# start of Dataset records
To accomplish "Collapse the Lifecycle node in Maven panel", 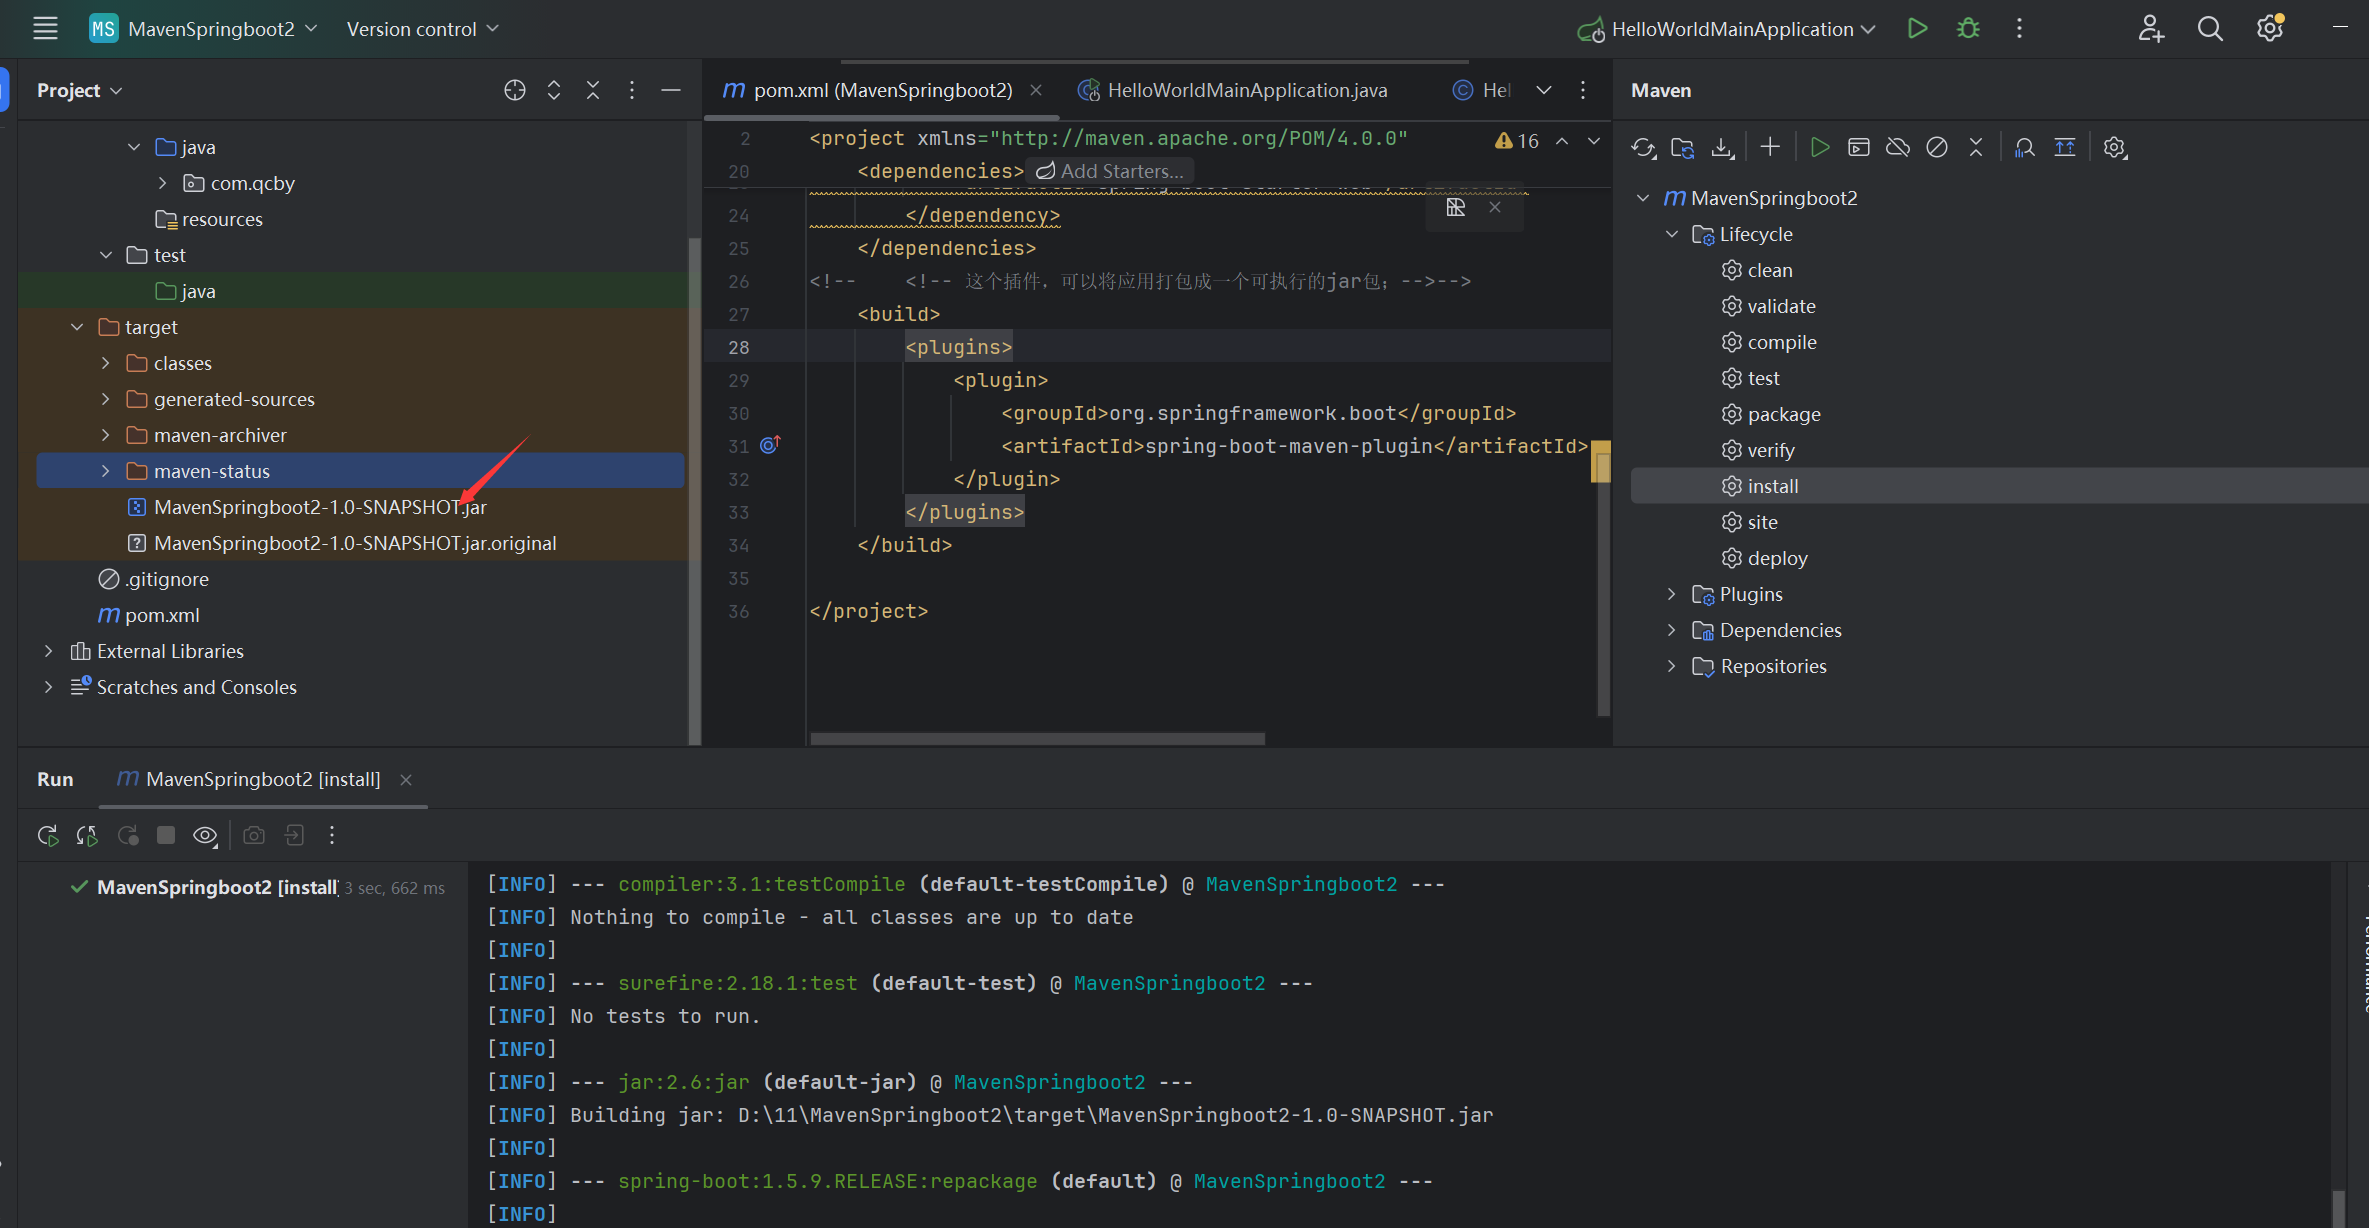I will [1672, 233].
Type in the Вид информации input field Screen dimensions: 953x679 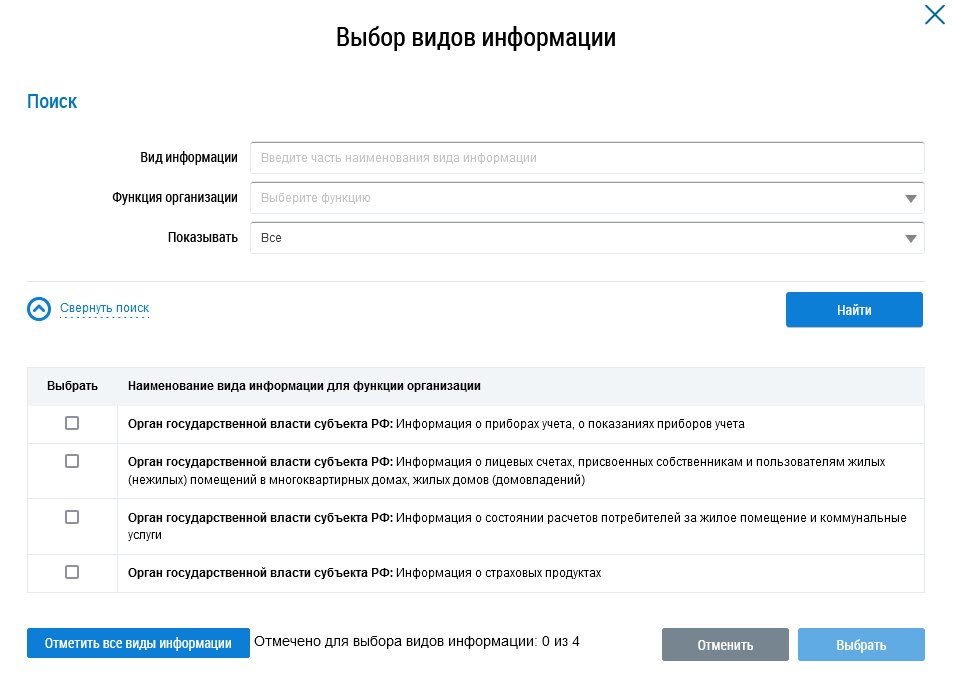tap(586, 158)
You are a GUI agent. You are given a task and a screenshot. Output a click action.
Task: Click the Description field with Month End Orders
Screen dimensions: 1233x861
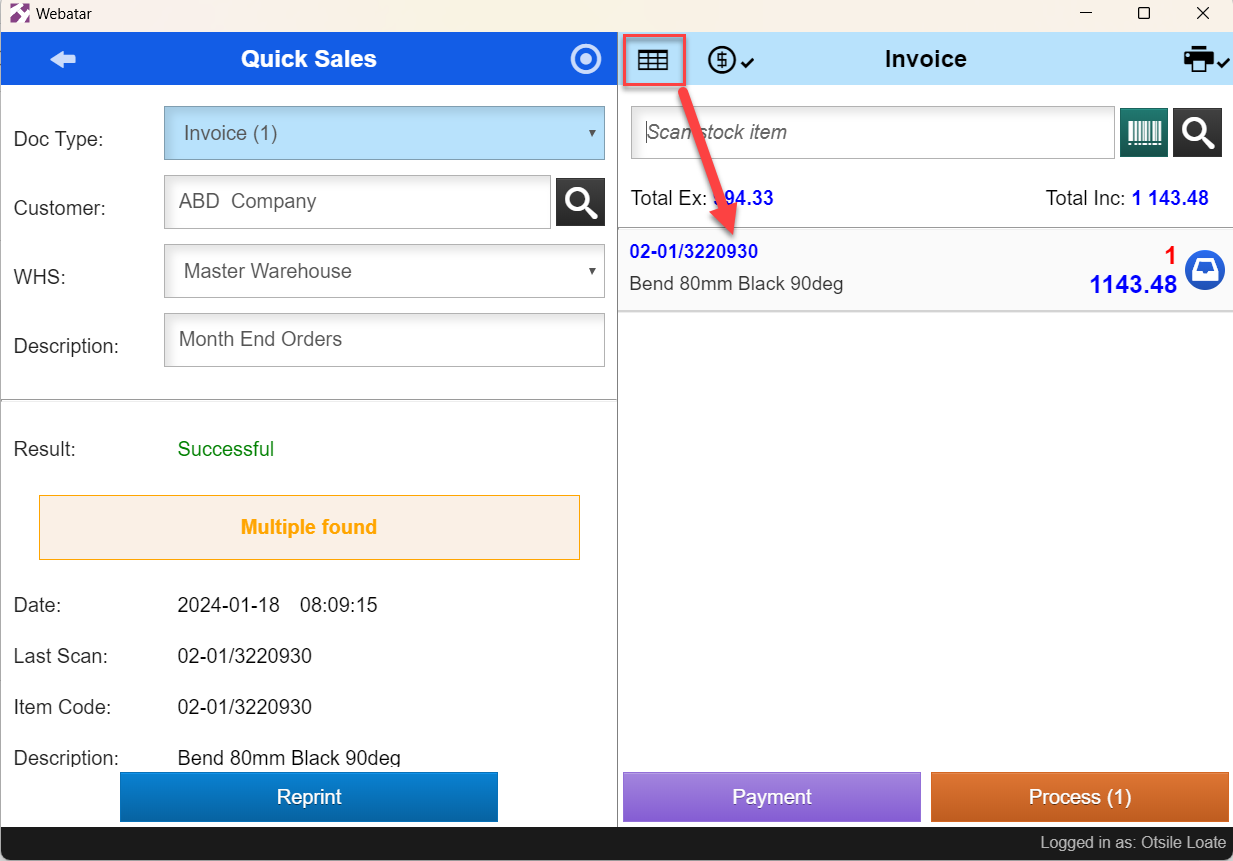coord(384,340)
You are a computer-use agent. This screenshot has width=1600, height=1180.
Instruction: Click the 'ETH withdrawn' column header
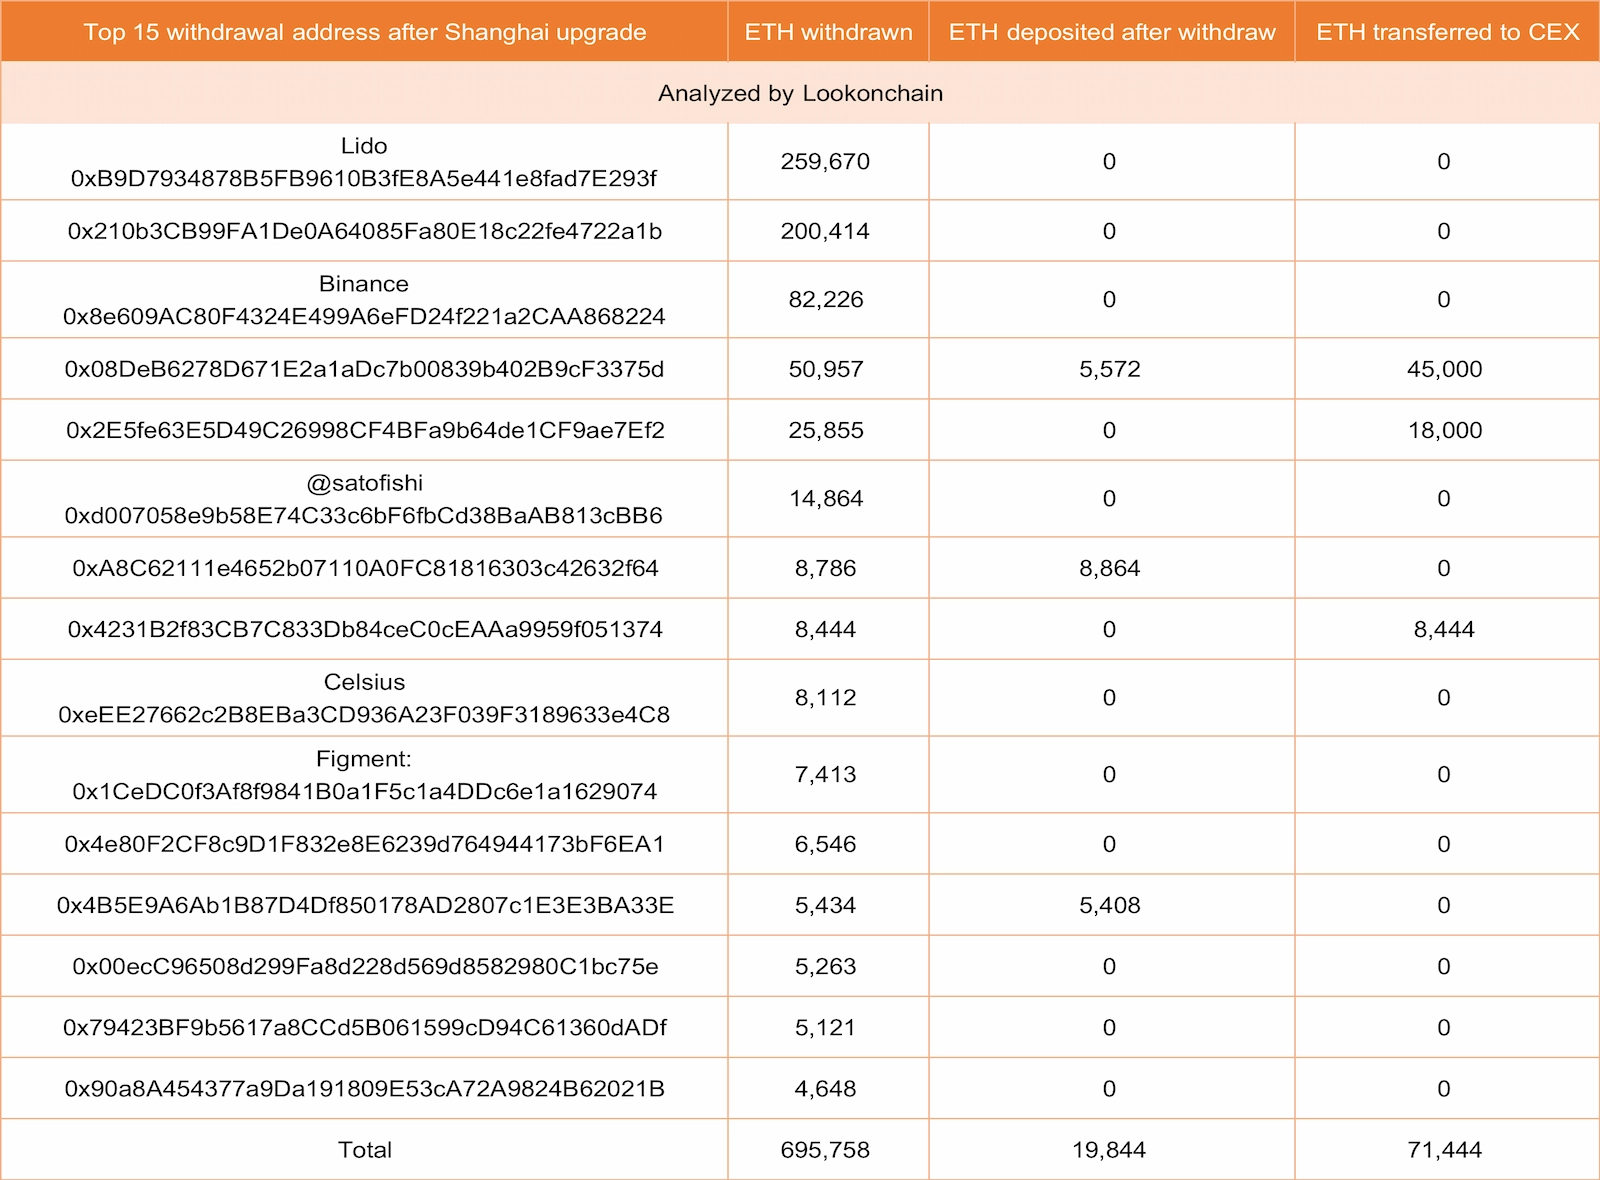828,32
# end of Dataset records
Copy out the records from the line containing "You are a computer-use" through the end of the records, keeping each line unchanged. Leave out the pictures.

**Answer to the exercise**:
You are a computer-use agent. This screenshot has width=1600, height=1180.
Instruction: Click the 'ETH withdrawn' column header
828,32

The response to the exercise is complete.